Les cyberattaques ne sonnent pas la fin du monde

Publié le 29 mai 2017 dans le Temps

Face aux risques de piratage, les appels à la vigilance se multiplient. A entendre les plus inquiets, il faudrait ériger une Convention de Genève digitale pour prévenir un «Hiroshima numérique»: ne dramatise-t-on pas quelque peu?
Ce fut une guerre éclair. Personne n’a pu ignorer la cyberattaque Wannacry et son logiciel qui a rançonné les vieux ordinateurs Windows XP. En échange de quelques bitcoins, les utilisateurs touchés ont pu éviter de justesse de voir leur monde dévasté.
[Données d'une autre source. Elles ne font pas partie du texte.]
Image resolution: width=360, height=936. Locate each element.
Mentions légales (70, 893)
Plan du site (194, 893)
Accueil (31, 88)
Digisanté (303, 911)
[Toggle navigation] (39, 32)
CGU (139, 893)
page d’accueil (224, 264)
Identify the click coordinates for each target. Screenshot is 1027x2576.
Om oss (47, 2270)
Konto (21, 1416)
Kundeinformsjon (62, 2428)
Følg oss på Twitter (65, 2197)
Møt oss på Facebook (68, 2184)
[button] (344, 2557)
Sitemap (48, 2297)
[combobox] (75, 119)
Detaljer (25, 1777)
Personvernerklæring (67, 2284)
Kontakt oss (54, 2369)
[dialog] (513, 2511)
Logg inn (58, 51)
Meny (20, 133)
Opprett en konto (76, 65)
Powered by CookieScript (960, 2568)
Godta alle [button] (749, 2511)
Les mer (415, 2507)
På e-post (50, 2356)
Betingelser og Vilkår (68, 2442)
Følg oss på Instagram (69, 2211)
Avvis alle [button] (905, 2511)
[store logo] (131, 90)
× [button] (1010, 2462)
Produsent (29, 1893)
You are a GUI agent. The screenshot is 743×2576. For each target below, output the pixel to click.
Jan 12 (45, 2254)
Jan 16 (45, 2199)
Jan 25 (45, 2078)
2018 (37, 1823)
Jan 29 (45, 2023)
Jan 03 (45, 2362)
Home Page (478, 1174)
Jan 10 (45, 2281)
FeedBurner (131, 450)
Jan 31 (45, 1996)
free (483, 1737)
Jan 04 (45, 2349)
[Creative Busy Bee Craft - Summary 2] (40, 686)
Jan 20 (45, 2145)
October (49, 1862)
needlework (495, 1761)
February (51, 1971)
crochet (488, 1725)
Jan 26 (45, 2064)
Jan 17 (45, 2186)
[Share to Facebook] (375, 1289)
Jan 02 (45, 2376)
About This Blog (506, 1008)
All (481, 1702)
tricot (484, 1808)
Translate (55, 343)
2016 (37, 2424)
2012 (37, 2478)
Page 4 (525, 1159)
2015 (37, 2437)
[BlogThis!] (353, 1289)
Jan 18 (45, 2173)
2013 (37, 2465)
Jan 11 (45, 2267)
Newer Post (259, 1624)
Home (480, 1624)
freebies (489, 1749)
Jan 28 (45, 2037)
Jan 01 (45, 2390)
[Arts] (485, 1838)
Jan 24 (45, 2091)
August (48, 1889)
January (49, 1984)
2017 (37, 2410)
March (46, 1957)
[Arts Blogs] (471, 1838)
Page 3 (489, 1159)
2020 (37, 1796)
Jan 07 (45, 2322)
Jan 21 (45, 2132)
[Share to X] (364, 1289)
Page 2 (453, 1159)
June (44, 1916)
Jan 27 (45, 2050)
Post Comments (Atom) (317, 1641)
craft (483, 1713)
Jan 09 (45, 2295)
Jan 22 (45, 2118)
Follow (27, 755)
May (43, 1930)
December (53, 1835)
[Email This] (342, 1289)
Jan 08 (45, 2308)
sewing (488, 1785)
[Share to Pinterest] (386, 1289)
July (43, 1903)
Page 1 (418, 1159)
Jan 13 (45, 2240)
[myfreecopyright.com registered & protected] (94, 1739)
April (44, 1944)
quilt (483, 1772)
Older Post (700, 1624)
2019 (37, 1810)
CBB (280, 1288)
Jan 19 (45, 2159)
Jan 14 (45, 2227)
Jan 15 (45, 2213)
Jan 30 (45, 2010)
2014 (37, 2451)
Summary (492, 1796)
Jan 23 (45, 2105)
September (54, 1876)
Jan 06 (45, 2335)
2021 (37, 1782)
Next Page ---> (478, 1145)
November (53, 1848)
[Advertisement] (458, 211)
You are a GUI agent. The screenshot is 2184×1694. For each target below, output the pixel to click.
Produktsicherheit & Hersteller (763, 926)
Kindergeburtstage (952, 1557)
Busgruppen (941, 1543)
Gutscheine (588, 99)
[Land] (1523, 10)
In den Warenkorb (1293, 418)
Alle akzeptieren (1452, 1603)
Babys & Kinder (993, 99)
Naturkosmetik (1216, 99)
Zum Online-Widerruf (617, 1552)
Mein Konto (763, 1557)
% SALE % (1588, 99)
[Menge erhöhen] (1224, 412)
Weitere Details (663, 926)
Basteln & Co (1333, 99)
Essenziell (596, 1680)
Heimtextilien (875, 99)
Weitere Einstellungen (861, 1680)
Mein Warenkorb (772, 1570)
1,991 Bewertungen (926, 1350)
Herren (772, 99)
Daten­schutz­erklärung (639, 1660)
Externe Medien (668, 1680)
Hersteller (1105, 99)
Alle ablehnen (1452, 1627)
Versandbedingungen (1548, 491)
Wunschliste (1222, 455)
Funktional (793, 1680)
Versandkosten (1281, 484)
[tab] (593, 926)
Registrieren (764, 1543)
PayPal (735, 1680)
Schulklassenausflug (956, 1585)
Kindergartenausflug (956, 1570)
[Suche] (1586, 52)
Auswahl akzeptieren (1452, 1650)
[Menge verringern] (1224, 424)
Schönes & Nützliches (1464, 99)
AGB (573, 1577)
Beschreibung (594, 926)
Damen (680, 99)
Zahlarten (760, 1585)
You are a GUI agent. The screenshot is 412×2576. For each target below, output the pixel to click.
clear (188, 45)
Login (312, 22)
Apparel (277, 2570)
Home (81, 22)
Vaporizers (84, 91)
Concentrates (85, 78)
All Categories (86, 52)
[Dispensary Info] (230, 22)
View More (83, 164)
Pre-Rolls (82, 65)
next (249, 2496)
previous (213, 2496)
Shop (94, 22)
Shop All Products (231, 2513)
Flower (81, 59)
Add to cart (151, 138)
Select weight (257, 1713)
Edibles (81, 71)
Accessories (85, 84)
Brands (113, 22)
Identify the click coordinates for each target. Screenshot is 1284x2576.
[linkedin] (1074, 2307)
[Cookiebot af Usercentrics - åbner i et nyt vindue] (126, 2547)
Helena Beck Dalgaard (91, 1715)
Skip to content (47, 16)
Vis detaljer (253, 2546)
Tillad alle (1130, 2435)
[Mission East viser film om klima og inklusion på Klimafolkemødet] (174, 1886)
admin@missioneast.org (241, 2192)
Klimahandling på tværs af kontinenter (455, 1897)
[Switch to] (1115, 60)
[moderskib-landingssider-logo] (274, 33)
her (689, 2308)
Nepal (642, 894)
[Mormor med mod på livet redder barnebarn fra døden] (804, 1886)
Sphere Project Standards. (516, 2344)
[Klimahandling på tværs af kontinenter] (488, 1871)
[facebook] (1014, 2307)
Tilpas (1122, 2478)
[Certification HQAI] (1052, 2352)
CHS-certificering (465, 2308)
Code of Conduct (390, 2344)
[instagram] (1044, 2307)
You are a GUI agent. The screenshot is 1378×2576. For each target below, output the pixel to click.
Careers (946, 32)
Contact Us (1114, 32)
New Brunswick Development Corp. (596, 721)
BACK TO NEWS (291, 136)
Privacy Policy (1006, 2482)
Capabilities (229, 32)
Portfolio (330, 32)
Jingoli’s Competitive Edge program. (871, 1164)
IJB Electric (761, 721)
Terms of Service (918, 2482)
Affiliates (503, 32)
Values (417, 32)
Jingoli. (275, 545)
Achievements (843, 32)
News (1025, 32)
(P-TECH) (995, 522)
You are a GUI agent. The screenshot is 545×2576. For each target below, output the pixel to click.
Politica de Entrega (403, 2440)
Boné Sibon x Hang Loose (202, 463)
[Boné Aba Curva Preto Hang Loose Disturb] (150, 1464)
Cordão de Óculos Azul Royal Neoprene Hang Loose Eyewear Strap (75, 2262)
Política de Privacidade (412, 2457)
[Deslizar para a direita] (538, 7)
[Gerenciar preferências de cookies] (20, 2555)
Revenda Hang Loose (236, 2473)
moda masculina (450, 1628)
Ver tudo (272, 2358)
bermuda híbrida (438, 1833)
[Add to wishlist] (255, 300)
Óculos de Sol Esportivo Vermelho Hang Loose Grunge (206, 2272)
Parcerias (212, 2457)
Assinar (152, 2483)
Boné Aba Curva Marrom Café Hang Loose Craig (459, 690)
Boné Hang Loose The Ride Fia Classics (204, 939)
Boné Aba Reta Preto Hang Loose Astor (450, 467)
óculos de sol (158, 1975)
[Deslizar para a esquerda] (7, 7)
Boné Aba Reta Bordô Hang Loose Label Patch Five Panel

La presse a couvert l’événement, micro tendu aux élus, histoire de savoir ce que l’Etat entreprendrait pour contrer la menace du siècle. Le président de Microsoft réclame une convention de Genève numérique, et l’on évoque 200 000 «victimes». C’est d’André Kudelski qu’est venue cette sentence qui résume la gravité de la situation: «le jour où il y aura un Hiroshima ou un Fukushima en matière «cyber», il y aura une vraie prise de conscience».
Les prochaines sessions parlementaires seront probablement rythmées de motions et d’interpellations affolées. Le Conseil fédéral a-t-il vraiment pris la mesure de l’attaque? La Suisse est-elle prête? Faut-il créer un secrétaire d’Etat aux cyberguerres?
Reconnaissons que personne ne fait rien pour nous rassurer. Il paraît que le système hospitalier anglais est ravagé. Europol parle d’une attaque sans précédent. Selon les spécialistes, les infrastructures vitales succomberont lors de la prochaine salve: électricité, transport, télécommunication, c’est la démocratie même qui est en jeu.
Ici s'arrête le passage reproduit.